PT Pertamina Geothermal Energy Tbk (PGE) menawarkan 10,35 miliar saham baru atau setara 25% melalui mekanisme penawaran umum perdana (initial public offering/IPO) saham. Seiring dengan IPO, perusahaan juga menyampaikan laba PGE tercatat US$ 111,43 juta atau setara Rp 1,66 triliun (dengan kurs Rp 14.975) hingga kuartal tiga 2022. Pada periode yang sama tahun sebelumnya, PGE meraup laba US$ 66,41 juta atau Rp 994,60 miliar.
Adapun pendapatan usaha perseroan tercatat US$ 287,39 juta, setara Rp 4,30 triliun hingga September 2022 dibandingkan dengan periode yang sama tahun 2021 US$ 276,60 juta atau Rp 4,14 triliun.
Selain pendapatan, emiten yang akan bersandi PGEO membukukan aset yaitu US$ 2,44 miliar setara Rp 36,60 triliun hingga September 2022. Aset PGE pada Desember 2021 yaitu US$ 2,39 miliar atau Rp 35,90 triliun.
Di sisi lain, liabilitas PGE mencapai Rp 16,93 triliun pada kuartal tiga 20222, dibandingkan dengan Desember 2021 yakni Rp 17,49 triliun.
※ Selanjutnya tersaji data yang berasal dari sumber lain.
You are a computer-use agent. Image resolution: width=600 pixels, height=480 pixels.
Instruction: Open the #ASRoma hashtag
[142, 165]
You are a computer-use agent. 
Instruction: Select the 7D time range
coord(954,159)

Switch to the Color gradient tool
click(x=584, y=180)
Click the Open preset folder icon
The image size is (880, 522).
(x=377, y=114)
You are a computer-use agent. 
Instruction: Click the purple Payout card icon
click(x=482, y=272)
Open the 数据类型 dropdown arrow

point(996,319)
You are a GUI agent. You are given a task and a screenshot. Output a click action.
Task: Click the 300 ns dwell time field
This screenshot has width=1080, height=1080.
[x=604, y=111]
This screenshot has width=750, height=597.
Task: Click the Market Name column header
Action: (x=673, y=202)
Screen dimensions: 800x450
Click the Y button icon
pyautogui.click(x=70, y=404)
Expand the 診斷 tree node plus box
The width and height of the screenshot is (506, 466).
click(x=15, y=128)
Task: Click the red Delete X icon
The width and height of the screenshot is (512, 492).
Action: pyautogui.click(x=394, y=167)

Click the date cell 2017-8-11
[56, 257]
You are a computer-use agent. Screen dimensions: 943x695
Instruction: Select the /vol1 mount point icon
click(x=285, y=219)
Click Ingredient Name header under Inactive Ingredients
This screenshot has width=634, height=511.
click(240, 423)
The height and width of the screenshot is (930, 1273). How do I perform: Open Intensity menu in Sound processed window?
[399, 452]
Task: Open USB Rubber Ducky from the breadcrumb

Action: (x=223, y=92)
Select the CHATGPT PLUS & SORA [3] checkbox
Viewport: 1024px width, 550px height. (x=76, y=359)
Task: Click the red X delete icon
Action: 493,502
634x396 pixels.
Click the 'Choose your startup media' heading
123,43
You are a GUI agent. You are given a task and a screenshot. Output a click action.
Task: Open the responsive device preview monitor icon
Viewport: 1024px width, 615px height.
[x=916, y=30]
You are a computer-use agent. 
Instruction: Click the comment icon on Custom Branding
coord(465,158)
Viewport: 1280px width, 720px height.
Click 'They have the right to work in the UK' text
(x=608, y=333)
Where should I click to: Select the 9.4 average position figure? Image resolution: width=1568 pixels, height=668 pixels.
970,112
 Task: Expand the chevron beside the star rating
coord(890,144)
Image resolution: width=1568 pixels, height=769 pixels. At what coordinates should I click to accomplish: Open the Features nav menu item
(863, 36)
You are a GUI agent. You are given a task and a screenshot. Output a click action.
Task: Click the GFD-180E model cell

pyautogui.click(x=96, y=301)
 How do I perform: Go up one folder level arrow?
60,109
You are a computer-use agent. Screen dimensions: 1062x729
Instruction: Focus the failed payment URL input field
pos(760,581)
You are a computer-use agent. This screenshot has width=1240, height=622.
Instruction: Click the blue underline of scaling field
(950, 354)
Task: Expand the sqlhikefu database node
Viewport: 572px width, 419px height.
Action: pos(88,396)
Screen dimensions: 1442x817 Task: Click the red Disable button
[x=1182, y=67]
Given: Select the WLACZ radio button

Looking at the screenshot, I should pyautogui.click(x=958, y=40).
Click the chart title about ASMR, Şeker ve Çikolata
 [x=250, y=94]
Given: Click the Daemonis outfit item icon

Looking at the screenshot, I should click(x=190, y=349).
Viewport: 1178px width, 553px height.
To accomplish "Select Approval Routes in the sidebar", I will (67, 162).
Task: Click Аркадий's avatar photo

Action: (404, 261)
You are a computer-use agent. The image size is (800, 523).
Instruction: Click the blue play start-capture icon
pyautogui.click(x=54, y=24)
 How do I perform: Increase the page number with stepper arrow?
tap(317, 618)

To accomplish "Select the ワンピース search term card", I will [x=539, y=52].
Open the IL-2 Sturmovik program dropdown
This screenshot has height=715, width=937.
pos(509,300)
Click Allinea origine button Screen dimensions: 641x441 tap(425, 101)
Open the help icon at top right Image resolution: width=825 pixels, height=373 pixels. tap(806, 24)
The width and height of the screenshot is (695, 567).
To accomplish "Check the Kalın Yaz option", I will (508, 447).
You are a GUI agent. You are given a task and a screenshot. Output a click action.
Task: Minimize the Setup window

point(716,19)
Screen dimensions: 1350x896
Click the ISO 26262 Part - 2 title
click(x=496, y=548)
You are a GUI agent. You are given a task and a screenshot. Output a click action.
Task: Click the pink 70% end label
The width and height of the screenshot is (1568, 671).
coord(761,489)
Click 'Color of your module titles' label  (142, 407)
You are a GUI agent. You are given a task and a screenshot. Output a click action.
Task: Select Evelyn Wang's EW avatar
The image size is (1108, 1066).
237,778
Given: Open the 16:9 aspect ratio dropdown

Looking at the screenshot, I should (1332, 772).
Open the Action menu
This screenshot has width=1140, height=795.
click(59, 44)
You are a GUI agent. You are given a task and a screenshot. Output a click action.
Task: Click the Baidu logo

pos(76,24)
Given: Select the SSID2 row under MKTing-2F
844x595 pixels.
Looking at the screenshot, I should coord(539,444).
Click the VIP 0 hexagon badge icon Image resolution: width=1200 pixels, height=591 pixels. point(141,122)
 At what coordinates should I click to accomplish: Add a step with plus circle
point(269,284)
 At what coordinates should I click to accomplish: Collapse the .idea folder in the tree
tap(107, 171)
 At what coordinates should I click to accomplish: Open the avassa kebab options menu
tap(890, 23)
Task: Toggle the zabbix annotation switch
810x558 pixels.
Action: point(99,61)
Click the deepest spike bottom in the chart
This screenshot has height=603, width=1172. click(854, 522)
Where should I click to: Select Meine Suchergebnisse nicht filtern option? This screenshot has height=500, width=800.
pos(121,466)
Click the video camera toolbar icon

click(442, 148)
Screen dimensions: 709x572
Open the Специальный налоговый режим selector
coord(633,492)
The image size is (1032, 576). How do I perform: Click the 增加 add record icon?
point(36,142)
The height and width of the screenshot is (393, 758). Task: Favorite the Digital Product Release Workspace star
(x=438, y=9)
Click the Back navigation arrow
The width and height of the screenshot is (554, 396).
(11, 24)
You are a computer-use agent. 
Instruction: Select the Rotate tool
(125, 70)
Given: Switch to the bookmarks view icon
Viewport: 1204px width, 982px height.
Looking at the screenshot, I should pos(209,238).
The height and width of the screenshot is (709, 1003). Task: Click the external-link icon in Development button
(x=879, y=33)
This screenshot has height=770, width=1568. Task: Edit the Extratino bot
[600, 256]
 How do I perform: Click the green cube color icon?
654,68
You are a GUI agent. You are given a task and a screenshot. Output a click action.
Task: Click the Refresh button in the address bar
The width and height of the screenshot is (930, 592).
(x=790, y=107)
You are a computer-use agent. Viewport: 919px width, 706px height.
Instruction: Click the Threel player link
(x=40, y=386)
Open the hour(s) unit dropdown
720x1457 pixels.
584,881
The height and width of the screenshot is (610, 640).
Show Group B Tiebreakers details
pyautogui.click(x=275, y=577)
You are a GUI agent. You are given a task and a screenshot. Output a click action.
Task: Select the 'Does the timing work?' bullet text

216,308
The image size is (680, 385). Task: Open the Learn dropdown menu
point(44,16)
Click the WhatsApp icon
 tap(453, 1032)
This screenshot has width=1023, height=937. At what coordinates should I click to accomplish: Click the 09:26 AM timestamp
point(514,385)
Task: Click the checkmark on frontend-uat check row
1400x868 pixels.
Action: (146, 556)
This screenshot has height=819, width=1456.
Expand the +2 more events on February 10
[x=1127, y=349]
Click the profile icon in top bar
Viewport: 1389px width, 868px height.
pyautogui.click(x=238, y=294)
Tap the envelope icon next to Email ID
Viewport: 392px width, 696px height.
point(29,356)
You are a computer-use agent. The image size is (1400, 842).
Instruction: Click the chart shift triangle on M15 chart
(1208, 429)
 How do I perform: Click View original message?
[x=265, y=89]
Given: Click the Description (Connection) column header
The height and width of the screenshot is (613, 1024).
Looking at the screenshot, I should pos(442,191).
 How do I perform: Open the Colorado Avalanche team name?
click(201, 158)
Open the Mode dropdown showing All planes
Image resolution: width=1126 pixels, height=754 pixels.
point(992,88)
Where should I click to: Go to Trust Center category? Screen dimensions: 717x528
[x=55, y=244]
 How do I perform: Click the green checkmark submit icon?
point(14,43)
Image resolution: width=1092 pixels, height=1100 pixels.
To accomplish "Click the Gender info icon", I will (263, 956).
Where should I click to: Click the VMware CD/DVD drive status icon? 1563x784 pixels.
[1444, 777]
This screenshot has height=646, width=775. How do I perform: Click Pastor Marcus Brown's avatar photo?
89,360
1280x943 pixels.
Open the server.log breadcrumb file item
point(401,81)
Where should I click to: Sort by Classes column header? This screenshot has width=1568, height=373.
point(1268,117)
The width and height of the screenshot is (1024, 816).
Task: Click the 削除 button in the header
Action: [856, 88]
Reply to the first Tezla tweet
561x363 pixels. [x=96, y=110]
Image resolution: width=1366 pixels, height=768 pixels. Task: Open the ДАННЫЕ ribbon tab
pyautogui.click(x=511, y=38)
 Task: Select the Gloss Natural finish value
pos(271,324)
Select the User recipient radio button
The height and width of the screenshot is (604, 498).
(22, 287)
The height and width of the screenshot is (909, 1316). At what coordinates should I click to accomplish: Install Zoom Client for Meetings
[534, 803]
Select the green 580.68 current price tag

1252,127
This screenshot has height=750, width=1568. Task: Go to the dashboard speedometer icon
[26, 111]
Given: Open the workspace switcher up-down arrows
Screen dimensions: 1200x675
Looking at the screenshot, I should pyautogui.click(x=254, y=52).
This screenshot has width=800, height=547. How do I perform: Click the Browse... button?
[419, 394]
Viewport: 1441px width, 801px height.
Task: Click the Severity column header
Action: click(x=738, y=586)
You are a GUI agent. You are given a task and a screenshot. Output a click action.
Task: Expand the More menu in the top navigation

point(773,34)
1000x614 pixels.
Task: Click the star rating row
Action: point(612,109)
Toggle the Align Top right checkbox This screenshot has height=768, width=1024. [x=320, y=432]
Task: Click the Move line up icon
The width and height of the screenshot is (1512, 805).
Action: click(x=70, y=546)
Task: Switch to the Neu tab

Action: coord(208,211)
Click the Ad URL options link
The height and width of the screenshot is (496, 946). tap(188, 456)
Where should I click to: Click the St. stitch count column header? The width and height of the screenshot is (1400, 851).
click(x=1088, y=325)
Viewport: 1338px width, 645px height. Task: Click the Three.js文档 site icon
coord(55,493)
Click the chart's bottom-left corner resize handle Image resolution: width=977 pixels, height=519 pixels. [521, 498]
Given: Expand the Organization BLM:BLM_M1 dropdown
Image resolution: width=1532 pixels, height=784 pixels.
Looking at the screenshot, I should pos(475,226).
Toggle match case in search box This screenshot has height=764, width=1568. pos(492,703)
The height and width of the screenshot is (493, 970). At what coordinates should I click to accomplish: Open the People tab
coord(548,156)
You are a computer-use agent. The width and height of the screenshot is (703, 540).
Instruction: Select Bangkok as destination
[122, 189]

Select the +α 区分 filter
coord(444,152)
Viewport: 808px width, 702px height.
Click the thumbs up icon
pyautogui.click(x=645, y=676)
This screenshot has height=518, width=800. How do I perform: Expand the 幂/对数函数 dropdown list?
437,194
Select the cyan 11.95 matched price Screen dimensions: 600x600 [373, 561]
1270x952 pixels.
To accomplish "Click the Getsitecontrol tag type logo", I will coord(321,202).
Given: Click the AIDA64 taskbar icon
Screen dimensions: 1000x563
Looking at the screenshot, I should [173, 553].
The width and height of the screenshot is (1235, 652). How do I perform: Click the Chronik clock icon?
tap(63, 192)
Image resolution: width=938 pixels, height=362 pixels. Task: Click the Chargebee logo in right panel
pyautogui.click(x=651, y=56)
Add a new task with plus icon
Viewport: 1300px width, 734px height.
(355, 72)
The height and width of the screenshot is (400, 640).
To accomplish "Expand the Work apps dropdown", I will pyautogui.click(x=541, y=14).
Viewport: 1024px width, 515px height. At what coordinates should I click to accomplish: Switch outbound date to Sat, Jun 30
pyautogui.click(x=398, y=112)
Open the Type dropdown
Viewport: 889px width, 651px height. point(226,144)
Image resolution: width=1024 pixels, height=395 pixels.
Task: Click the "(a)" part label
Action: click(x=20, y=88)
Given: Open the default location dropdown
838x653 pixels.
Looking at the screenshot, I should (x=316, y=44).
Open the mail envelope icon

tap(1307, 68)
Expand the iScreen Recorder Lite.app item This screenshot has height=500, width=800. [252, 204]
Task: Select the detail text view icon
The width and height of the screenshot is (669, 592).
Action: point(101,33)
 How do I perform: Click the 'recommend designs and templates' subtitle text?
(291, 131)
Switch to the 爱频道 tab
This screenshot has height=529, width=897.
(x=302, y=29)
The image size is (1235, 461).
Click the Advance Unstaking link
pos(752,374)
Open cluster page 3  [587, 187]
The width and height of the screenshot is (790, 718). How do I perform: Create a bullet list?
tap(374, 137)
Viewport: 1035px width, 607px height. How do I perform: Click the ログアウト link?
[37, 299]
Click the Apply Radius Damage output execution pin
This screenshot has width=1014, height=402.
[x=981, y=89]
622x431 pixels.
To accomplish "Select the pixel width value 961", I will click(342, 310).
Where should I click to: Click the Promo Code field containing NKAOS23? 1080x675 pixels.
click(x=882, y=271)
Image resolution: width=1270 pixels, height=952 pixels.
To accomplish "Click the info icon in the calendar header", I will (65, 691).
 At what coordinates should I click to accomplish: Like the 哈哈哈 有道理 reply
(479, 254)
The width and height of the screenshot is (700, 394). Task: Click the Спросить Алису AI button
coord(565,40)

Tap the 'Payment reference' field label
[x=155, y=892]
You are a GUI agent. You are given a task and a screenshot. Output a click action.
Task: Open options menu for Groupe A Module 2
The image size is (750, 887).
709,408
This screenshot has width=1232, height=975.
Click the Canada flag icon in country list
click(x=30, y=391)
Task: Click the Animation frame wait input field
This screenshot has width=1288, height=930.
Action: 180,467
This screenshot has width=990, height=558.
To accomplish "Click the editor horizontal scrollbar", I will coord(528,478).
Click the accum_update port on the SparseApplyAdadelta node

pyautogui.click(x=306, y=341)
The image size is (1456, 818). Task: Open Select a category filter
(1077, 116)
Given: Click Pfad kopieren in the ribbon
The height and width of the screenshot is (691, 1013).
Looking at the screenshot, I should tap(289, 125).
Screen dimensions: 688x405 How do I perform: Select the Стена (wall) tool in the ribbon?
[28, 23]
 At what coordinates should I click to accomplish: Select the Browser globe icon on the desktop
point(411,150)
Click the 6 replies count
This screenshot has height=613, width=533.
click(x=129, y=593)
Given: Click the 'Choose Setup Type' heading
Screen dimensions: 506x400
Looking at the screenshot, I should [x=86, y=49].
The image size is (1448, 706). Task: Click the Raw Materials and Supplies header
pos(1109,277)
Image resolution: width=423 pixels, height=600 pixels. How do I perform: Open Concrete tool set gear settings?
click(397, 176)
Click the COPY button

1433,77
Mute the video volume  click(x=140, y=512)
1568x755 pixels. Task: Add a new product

Sementara ekuitas perseroan PGE yaitu Rp 19,67 triliun sepanjang September 2022, dibandingkan Rp 18,40 triliun pada Desember 2021.
Direktur Utama Pertamina Geothermal Energy Ahmad Yuniarto menjelaskan bahwa PGE merupakan salah satu perusahaan panas bumi terbesar di Indonesia dan global yang diukur dengan kapasitas terpasang. Solidnya prospek PGE juga didukung oleh basis cadangan dan sumber daya yang besar.
Ahmad mengatakan, PGE memiliki peran besar baik bagi Pertamina maupun Indonesia. PGE saat ini mengelola 13 Wilayah Kerja Panas Bumi (WKP) yang tersebar di eman area dengan kapasitas terpasang 672 MW yang dioperasikan sendiri dan sebanyak 1.205 MW dikelola melalui Kontrak Operasi Bersama (Joint Operation Contract/JOC).
Kapasitas terpasang panas bumi di wilayah kerja PGE berkontribusi sebesar sekitar 82% dari total kapasitas terpasang panas bumi di Indonesia, dengan potensi emission avoidance CO2 sekitar 9,7 juta ton CO2 per tahun. Pemanfaatan yang dilakukan oleh PGE dari energi geothermal telah berhasil membuat 2,08 juta rumah di Indonesia teraliri listrik.
Pertamina Geothermal Energy juga berambisi meningkatkan basis kapasitas terpasangnya dari 672 MW saat ini menjadi 1.272 MW pada tahun 2027. Langkah ini sejalan dengan misi menjadi perusahaan energi ramah lingkungan terkemuka.
“PGE memiliki rekam jejak pengembangan panas bumi dan pembangkit listrik yang solid dan terbukti,” kata Ahmad dalam konferensi pers di Jakarta, Rabu (1/2).
Kinerja solid PGE didukung kesepakatan kontrak jangka panjang atau rata-rata di atas 20 tahun dengan PT Perusahaan Listrik Negara atau PLN sebagai off taker tunggal. Posisi ini sekaligus memastikan perolehan arus kas yang dapat diprediksi.
“PGE memiliki hubungan yang baik dan luas dengan PLN dan secara historis mampu menegosiasikan ulang tarif kontraktual yang ada dengan PLN,” jelasnya.
Rekam jejak keuangan yang solid menjadi modal PGE untuk menangkap peluang industri panas bumi ke depan. Wood Mackenzie memperkirakan tambahan hingga 3,4 GW kapasitas geothermal dalam satu dekade ke depan.
Adapun komitmen besar PGE yang melekat kepada ESG juga sejalan dengan agenda dekarbonisasi nasional. Pemerintah Indonesia telah menerbitkan peta jalan untuk mencapai net zero emission (NZE) pada 2060.